In last Sunday’s New York Times Magazine, Siddhartha Mukherjee, an oncologist and author of an excellent new book about cancer, The Emperor of All Maladies, has written the best overview I have read on the issue. Or rather nonissue. Among thousands of presentations at the international cancer research meeting I described in my previous post, there was precisely one that touched on the subject, a poster entitled Low-dose radiation exposure and the risk of developing acoustic neuroma. For cell phones it was zero.
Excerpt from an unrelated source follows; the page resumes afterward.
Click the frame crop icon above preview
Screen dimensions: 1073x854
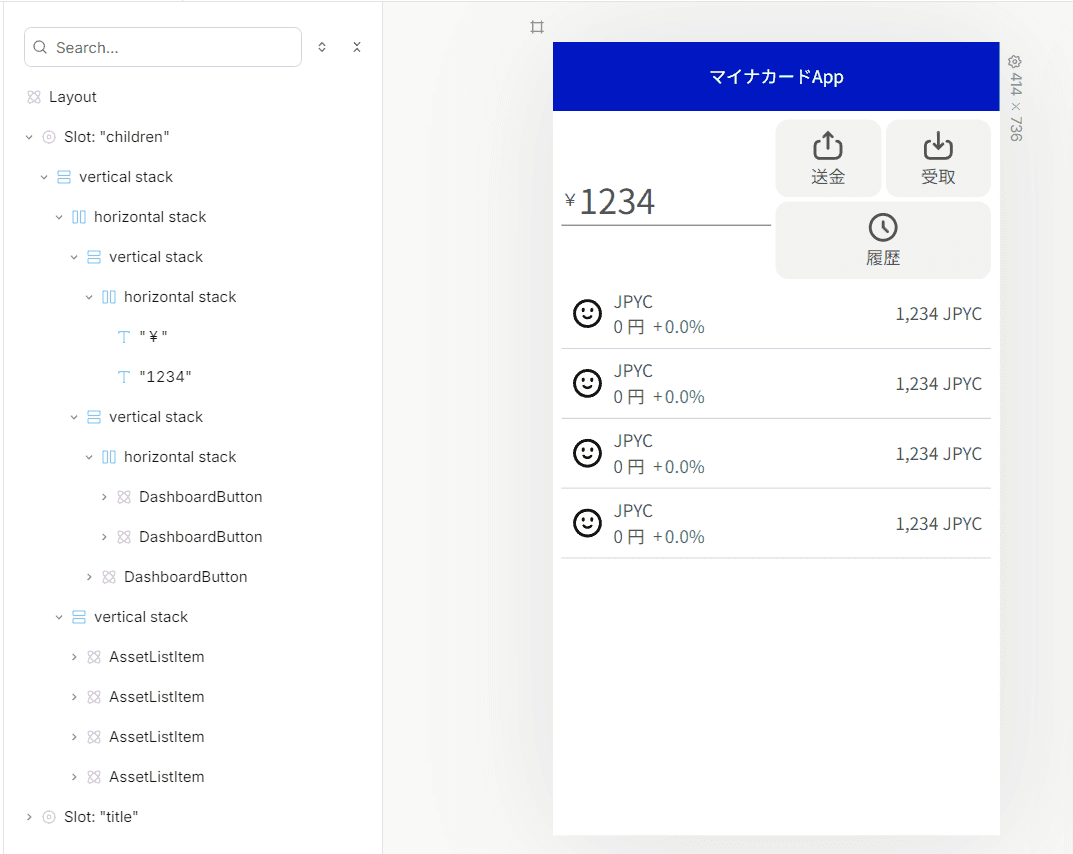click(x=537, y=27)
As someone who considers cell phones a social abomination (private, nonlocal conversations should take place inside booths) and whose annual cell phone bill is way less than $100, I perversely wish that the devices would be found dangereous. For that to happen new laws of physics would have to be discovered or a new understanding of the fundamentals of cancer. Either way it would be a scientific breakthrough of the first magnitude and something fascinating to write about. Cold fusion seemed like that for awhile.
2 Comments
It’s not just cell phones! Aaaagghhhhh! What alarms me is not that there are people who believe they are affected by em. There are people who believe all sorts of outrageous things. It’s the attention they receive from journalists that worries. Likewise the attention the anti em folks get from the City of Santa Fe and the New Mexican lends the subject an importance it does not deserve.